Task requirements: Each line between the one holding "Viewport: 600px width, 562px" and the end of the material below, both included, is to be transcribed word for word, with pictures left out.

Provided records:
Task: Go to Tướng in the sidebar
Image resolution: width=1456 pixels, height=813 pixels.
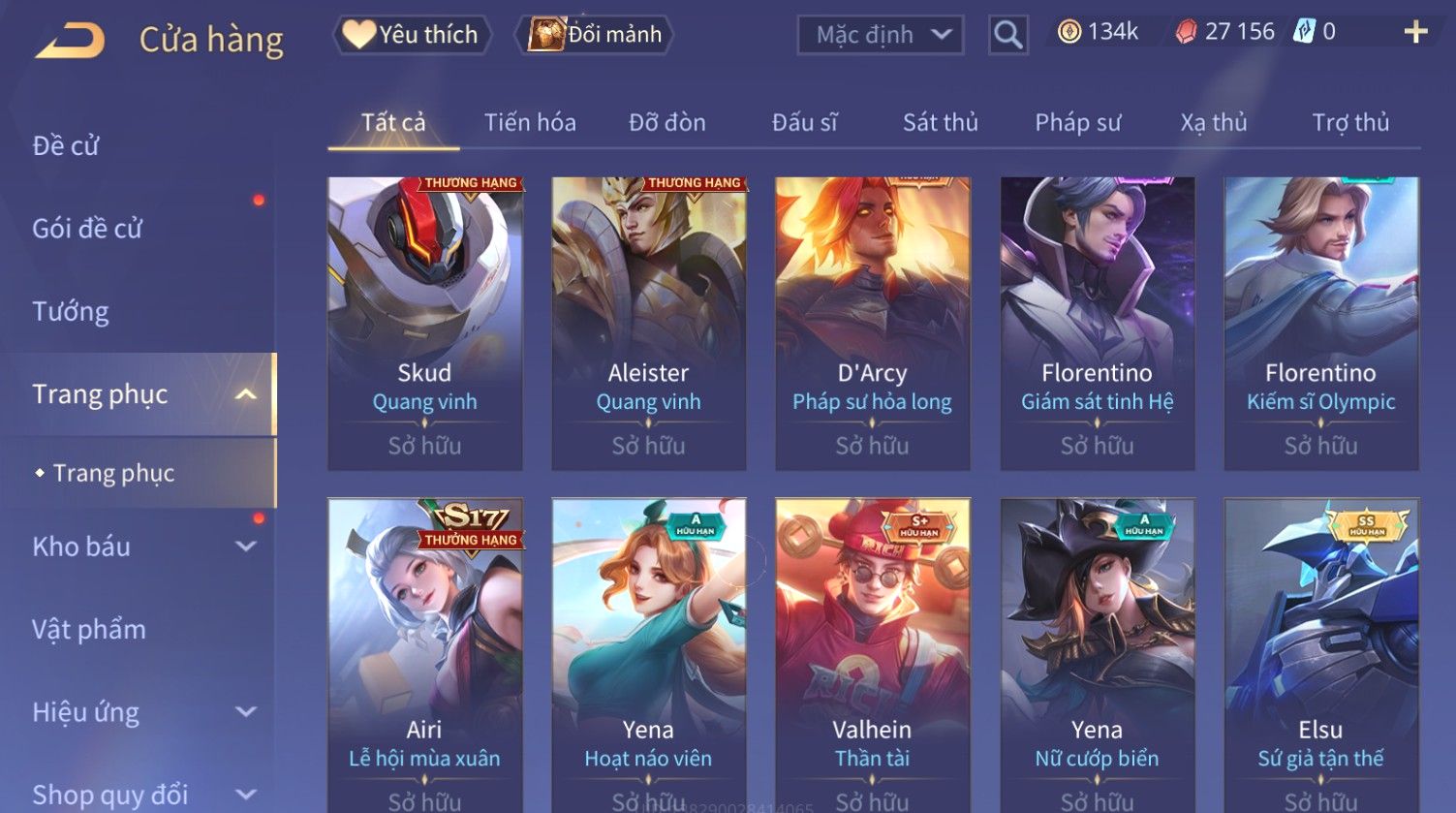Action: [71, 312]
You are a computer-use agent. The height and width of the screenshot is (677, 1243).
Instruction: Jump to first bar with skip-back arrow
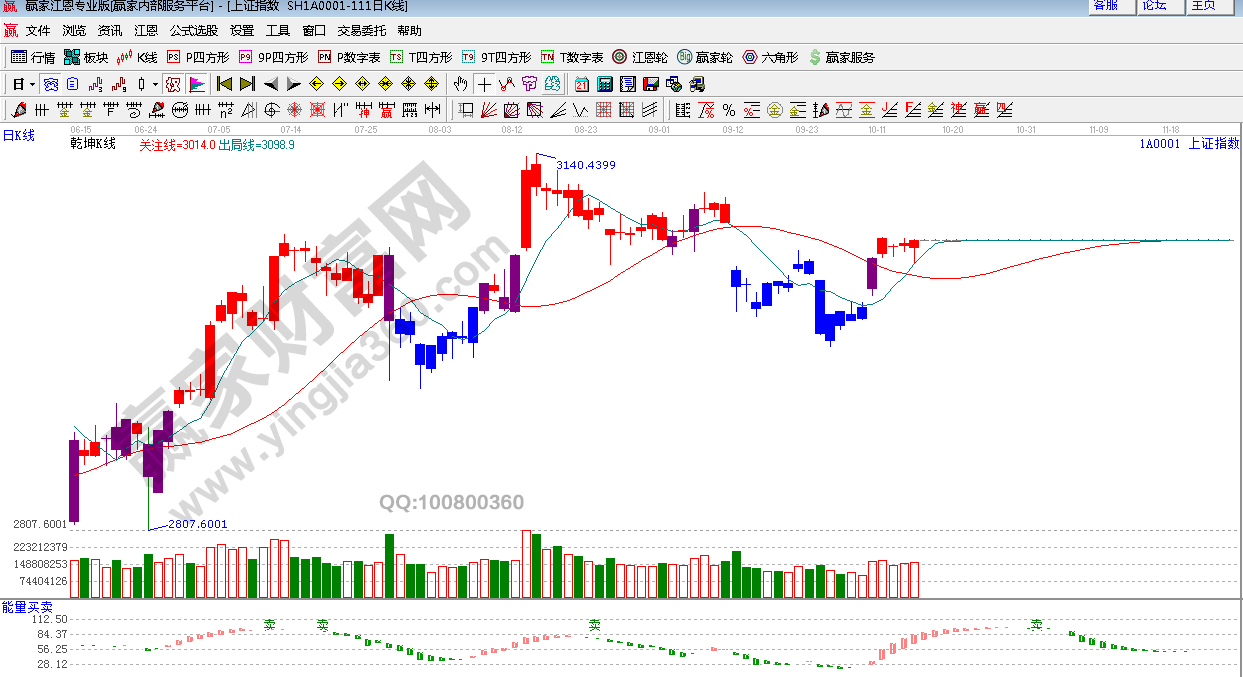(224, 84)
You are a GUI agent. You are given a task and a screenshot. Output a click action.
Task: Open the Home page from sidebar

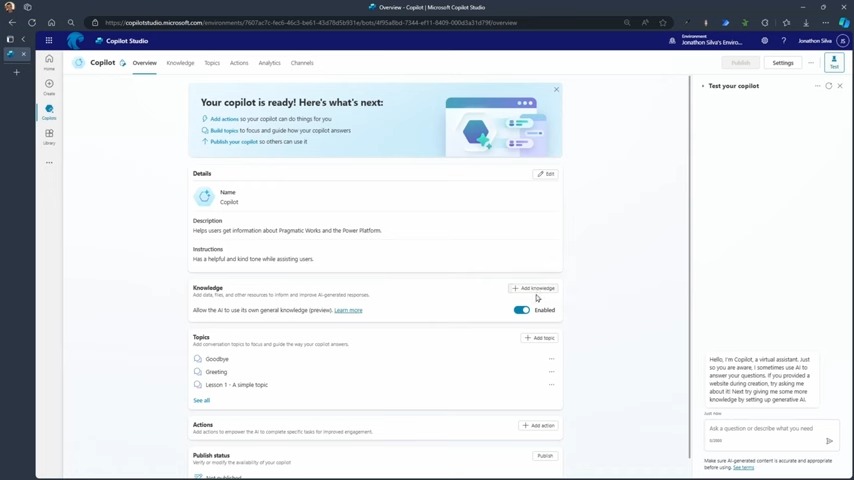tap(49, 61)
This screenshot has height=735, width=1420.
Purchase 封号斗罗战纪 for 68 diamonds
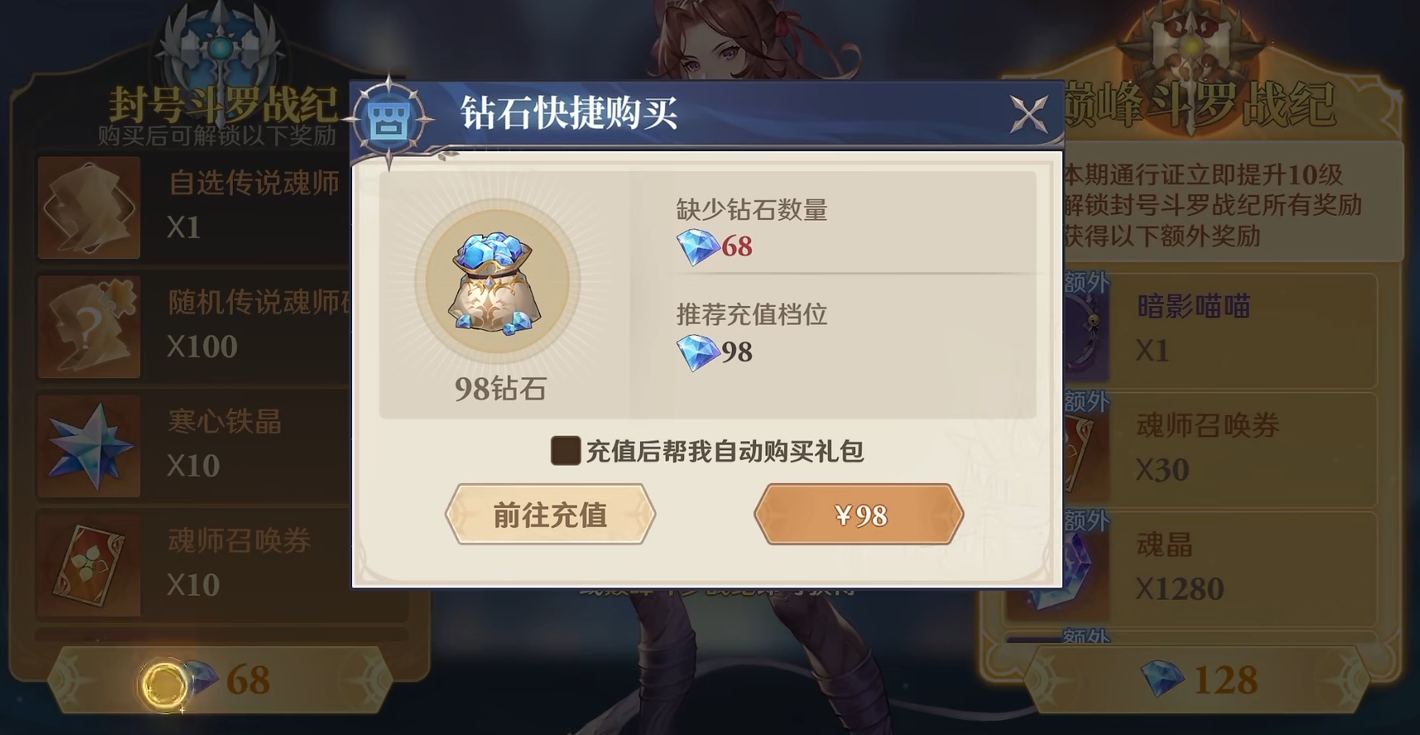(219, 681)
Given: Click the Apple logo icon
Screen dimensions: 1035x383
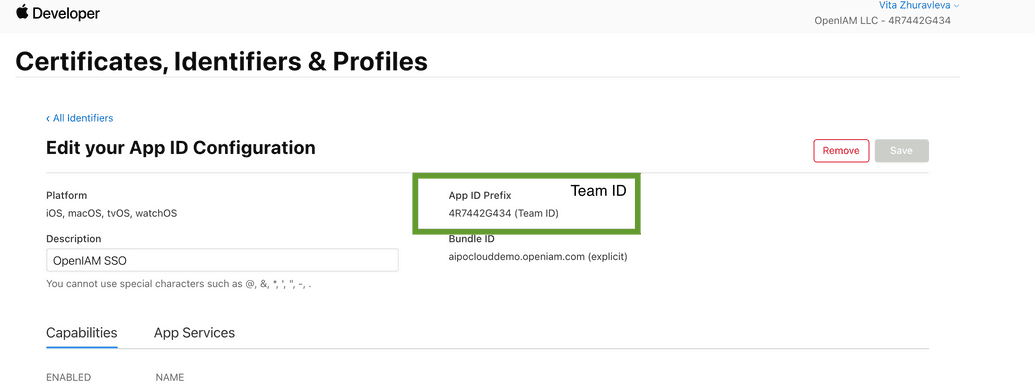Looking at the screenshot, I should click(22, 12).
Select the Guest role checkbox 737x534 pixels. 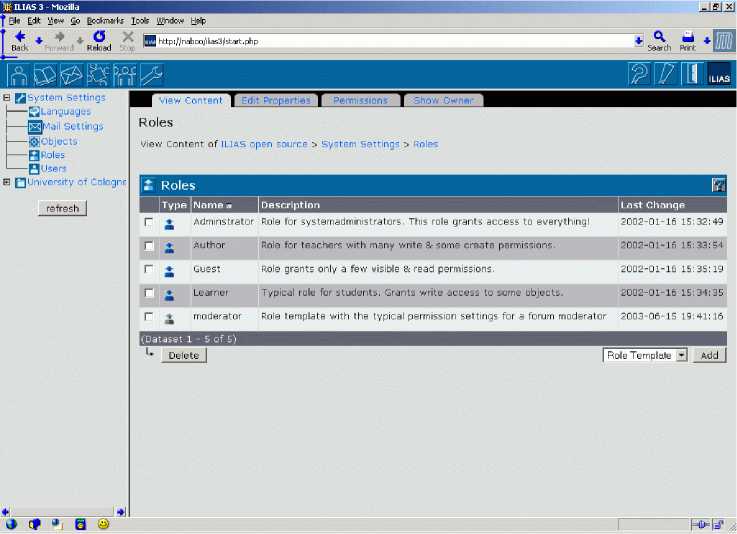[x=149, y=270]
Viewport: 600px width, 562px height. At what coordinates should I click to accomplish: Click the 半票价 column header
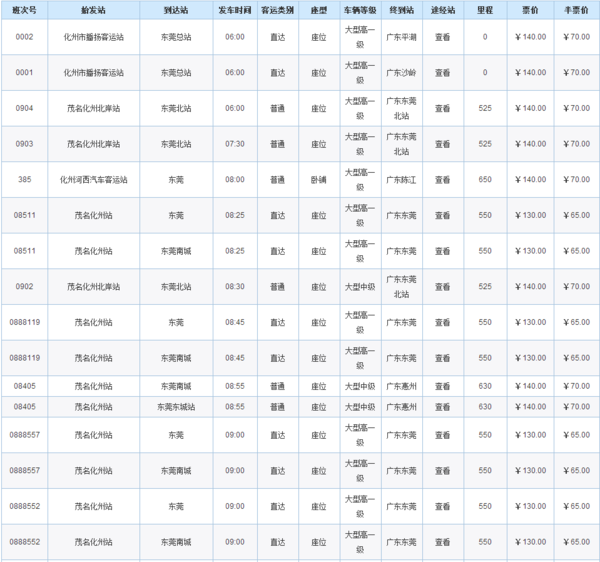coord(574,8)
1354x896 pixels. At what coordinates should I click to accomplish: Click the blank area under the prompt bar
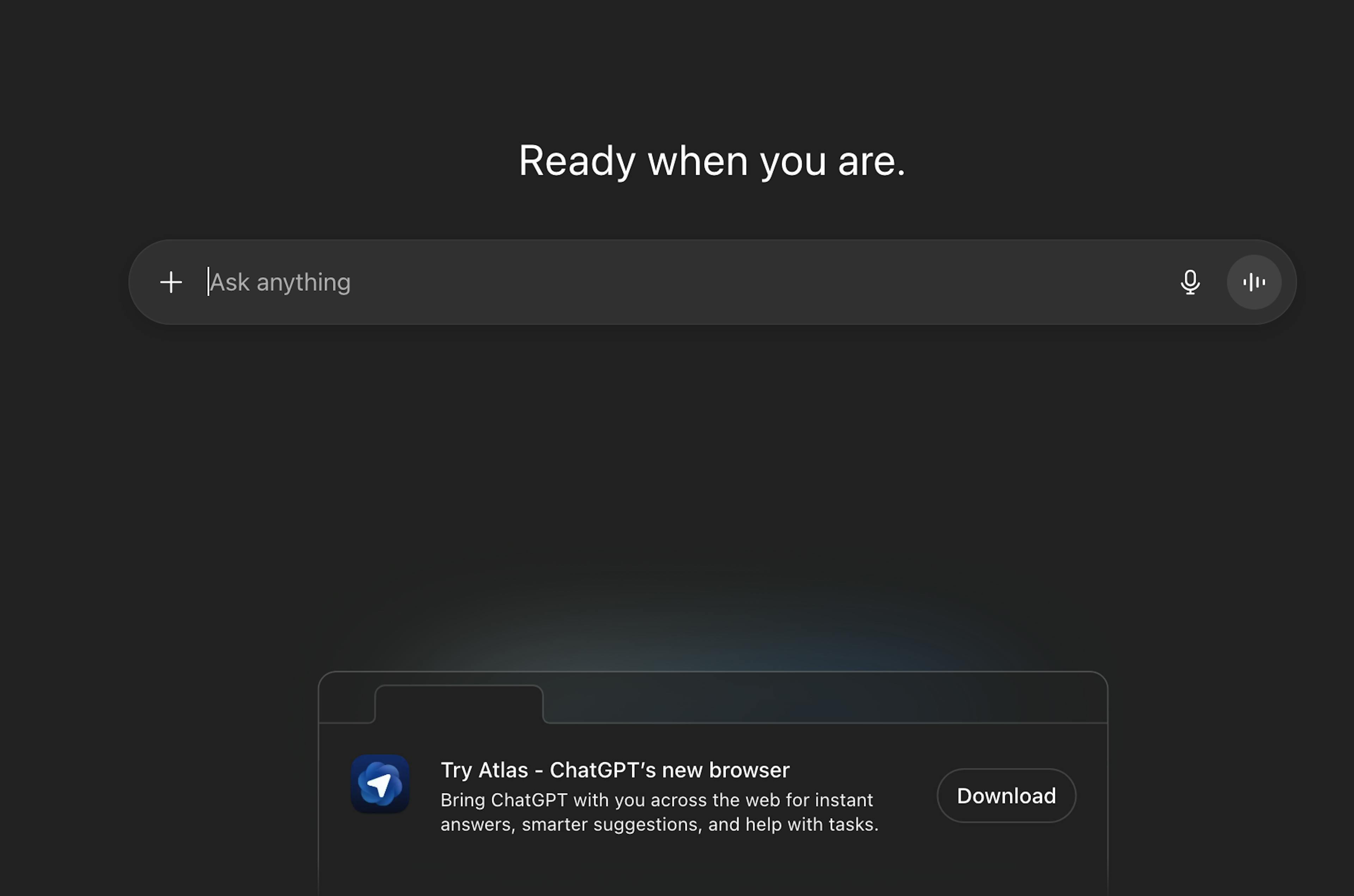pos(712,457)
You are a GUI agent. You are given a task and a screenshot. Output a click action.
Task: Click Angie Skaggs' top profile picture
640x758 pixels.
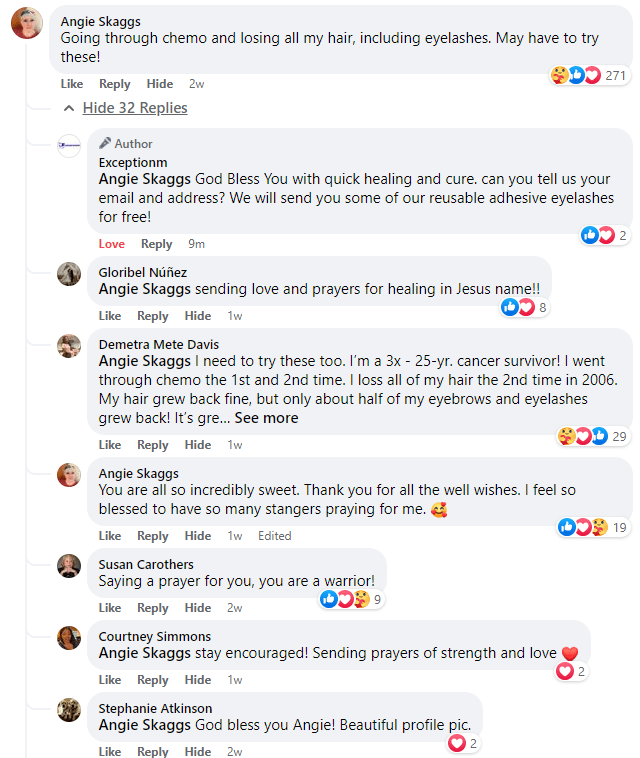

Answer box:
Viewport: 600px width, 562px height. At what coordinates should I click to accomplish: Click the 半票价 column header
coord(574,8)
1354x896 pixels. At what coordinates should I click to accomplish: Click the blank area under the prompt bar
pos(712,457)
You are a GUI agent. You are given a task and a screenshot. Output a click action.
Task: Click Angie Skaggs' top profile picture
640x758 pixels.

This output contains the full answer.